Por que um carro "menos limpo" venceria? Pense nisso desta forma: os carros totalmente elétricos são a "medalha de ouro" da limpeza, mas são caros e exigem uma infraestrutura específica (estações de carregamento) que nem todos confiam ainda. Por causa disso, quando o governo dá um grande subsídio para carros elétricos, muitas pessoas que os compram já estão dirigindo carros a gasolina relativamente eficientes. Elas estão apenas fazendo um upgrade de um carro "prata" para um carro "ouro". O governo está pagando por uma pequena melhoria.
Os carros híbridos, por outro lado, são a "medalha de prata". Eles são mais baratos e parecem mais com os carros a gasolina aos quais as pessoas estão acostumadas. Quando o governo subsidia híbridos, eles agem como um ímã poderoso, puxando um enorme número de pessoas para longe dos carros a gasolina "bronze" e dos carros usados ainda mais sujos. Embora um carro híbrido não seja tão limpo quanto um elétrico, o número absoluto de pessoas mudando para longe dos veículos mais poluentes faz um impacto maior na poluição total. O estudo descobriu que os subsídios para carros elétricos fazem com que as pessoas mudem principalmente entre diferentes tipos de carros elétricos ou de carros a gasolina eficientes, enquanto os subsídios para híbridos causam uma mudança massiva dos veículos mais poluentes.
Os pesquisadores também realizaram um cenário de "e se" para ver quando os carros elétricos finalmente se tornariam a melhor escolha para subsídios. Eles descobriram que, para os subsídios de carros elétricos superarem os de híbridos, a eletricidade usada para carregá-los precisaria se tornar cerca de 45% mais limpa do que é na Coreia do Sul atualmente. Atualmente, a matriz elétrica da Coreia do Sul é semelhante à dos Estados Unidos e da Alemanha, mas ainda depende fortemente de combustíveis fósseis. O estudo sugere que, até que a rede elétrica se torne muito mais verde, ou até que os consumidores estejam muito mais dispostos a mudar para carros elétricos, subsidiar a tecnologia híbrida de "meio-termo" é a jogada mais inteligente para o planeta.
Em resumo, o artigo argumenta que, na corrida para limpar o ar, a "melhor" tecnologia nem sempre é aquela que você deve financiar.
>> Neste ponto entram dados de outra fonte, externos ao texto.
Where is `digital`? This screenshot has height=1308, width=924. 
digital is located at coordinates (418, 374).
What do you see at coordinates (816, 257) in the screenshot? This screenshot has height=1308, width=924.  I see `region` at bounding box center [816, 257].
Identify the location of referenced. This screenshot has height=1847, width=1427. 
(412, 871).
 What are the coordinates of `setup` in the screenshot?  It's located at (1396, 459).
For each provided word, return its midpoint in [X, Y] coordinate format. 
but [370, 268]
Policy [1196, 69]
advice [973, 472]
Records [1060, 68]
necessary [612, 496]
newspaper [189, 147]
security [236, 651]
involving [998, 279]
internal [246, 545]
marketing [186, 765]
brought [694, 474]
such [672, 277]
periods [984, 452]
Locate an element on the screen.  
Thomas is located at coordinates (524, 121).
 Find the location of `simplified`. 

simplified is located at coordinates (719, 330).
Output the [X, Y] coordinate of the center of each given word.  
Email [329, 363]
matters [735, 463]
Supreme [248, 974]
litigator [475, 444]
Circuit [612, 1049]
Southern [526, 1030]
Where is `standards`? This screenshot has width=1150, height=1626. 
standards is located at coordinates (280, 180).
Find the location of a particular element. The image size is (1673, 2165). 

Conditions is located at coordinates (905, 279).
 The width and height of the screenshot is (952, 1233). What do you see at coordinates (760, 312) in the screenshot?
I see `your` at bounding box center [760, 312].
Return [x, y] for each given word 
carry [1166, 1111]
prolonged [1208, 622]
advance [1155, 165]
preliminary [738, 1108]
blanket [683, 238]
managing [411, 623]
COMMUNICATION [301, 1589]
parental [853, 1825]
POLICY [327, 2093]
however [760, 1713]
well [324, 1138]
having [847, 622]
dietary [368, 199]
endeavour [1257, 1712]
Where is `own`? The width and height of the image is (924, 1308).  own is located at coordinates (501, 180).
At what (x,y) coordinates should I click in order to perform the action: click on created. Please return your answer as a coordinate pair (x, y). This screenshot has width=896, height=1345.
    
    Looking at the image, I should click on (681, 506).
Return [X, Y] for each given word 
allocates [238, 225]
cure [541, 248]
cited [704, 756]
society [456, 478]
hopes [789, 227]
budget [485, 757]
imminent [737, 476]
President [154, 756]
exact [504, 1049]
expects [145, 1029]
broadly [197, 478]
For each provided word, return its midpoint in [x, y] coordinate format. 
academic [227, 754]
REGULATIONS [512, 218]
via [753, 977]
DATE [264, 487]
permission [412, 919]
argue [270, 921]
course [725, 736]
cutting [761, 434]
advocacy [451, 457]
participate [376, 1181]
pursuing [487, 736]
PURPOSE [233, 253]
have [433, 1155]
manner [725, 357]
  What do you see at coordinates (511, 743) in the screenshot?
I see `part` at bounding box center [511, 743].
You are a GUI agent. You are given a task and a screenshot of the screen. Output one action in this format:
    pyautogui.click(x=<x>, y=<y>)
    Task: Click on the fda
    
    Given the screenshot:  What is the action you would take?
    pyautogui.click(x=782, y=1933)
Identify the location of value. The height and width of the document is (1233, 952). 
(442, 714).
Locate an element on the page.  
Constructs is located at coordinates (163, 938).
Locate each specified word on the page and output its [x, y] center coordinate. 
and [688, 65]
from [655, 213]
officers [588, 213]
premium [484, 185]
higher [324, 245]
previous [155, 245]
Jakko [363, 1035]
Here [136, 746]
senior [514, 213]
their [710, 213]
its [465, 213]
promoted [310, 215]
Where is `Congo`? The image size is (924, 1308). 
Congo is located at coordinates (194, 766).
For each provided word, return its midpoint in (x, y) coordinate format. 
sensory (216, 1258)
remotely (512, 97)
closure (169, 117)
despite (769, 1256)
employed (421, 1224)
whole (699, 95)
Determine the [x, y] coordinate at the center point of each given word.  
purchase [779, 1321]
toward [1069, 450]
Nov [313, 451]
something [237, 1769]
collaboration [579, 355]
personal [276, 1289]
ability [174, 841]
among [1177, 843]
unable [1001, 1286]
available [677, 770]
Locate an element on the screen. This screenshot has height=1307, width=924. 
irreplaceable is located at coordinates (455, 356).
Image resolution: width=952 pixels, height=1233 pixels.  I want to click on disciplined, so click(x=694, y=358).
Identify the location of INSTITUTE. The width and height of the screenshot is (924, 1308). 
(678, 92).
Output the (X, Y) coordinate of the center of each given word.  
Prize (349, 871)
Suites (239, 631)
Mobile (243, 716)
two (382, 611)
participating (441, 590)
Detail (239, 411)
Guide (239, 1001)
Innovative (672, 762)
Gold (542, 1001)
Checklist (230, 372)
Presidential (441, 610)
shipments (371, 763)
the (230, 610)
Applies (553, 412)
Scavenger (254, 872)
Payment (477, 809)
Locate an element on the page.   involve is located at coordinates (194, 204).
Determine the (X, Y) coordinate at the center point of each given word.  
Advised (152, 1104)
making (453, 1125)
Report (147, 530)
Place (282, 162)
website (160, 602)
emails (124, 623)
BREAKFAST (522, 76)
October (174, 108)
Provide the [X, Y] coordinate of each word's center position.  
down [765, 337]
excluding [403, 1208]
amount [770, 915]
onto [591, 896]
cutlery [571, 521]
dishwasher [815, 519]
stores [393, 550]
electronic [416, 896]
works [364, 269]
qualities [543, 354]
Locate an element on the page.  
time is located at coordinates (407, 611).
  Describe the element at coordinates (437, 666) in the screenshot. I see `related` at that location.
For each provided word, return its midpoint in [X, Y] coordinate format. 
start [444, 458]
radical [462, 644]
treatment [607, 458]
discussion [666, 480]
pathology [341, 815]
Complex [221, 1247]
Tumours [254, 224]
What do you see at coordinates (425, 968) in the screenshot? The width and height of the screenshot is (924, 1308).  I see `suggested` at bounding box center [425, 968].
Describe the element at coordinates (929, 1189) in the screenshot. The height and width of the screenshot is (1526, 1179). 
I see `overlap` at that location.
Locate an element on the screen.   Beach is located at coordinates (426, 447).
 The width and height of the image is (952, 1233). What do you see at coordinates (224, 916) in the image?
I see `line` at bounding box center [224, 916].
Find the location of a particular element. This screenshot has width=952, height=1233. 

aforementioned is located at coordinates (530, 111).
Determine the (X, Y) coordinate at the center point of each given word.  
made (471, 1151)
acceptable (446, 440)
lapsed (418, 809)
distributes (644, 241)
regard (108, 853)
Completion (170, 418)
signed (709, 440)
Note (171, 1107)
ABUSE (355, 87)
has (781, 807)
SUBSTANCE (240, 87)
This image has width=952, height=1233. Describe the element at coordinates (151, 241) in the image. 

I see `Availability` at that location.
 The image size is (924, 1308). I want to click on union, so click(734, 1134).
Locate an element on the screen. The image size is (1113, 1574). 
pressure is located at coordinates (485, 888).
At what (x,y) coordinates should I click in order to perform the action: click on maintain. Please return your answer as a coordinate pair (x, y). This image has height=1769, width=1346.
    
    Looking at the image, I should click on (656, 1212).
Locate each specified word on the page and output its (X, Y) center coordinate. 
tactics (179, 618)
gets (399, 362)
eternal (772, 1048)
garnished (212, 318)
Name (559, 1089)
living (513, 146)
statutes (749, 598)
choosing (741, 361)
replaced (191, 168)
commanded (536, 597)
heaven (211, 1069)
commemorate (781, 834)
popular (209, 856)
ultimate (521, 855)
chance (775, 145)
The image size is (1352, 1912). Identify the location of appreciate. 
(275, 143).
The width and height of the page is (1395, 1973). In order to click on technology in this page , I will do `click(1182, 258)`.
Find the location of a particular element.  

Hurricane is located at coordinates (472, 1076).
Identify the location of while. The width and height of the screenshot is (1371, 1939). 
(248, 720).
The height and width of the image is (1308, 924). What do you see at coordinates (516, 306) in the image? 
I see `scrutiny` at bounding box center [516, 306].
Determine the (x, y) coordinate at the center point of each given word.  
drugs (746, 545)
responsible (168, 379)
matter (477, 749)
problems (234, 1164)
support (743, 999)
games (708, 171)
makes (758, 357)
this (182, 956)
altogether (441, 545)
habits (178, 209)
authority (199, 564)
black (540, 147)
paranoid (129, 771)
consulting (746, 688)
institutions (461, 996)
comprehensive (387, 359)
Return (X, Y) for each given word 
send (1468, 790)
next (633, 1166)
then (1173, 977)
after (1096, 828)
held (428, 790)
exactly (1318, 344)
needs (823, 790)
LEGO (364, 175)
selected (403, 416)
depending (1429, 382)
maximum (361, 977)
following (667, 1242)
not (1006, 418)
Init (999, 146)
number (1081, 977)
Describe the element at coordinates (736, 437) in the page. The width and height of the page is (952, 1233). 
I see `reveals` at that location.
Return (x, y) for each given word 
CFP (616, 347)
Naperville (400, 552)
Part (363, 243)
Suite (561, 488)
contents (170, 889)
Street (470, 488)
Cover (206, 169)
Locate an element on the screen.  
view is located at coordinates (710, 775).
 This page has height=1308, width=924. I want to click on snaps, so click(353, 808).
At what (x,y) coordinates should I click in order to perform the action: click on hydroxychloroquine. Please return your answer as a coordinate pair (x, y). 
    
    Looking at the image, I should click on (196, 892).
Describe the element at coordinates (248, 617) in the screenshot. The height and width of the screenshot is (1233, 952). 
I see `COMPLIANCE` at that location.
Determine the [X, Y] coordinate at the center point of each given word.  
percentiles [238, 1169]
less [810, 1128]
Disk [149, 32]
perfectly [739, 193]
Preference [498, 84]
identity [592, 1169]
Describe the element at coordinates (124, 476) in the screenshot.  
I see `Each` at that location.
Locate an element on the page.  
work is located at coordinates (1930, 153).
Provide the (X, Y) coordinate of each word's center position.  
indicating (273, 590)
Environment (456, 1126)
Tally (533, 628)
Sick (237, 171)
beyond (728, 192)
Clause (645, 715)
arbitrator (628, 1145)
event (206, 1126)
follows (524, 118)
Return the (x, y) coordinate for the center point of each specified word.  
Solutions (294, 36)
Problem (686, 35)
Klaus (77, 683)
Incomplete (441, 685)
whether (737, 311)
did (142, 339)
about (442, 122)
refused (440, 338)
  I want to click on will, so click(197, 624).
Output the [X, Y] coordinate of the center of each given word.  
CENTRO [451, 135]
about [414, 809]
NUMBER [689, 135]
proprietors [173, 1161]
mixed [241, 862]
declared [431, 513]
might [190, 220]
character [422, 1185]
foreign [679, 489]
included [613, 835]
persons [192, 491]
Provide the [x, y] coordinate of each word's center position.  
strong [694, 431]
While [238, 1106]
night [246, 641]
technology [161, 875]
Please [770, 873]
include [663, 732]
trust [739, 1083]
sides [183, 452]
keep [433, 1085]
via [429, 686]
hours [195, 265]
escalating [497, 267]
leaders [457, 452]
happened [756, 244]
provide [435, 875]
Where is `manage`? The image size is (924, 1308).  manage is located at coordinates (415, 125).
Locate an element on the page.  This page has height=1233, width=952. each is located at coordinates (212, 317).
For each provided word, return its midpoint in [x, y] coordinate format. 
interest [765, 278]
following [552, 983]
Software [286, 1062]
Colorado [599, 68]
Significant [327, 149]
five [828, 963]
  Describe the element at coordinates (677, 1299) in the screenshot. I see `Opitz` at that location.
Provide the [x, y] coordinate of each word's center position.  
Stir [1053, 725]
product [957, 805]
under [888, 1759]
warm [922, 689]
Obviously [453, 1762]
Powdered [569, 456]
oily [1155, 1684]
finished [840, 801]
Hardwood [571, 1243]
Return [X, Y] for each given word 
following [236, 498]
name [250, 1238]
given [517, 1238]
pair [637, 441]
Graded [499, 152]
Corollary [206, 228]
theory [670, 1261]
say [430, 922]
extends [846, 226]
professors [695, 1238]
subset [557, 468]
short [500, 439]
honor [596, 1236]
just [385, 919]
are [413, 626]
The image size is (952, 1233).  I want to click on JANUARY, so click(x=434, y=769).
Às vezes, a estratégia mais eficaz é apoiar a tecnologia que faz com que o maior número de pessoas pare de usar a opção mais suja, mesmo que essa tecnologia não seja a absolutamente mais limpa disponível. Os autores sugerem que, para a Coreia do Sul, e potencialmente para outros países com matrizes elétricas semelhantes, subsidiar a tecnologia híbrida é atualmente a ferramenta mais poderosa para combater as mudanças climáticas.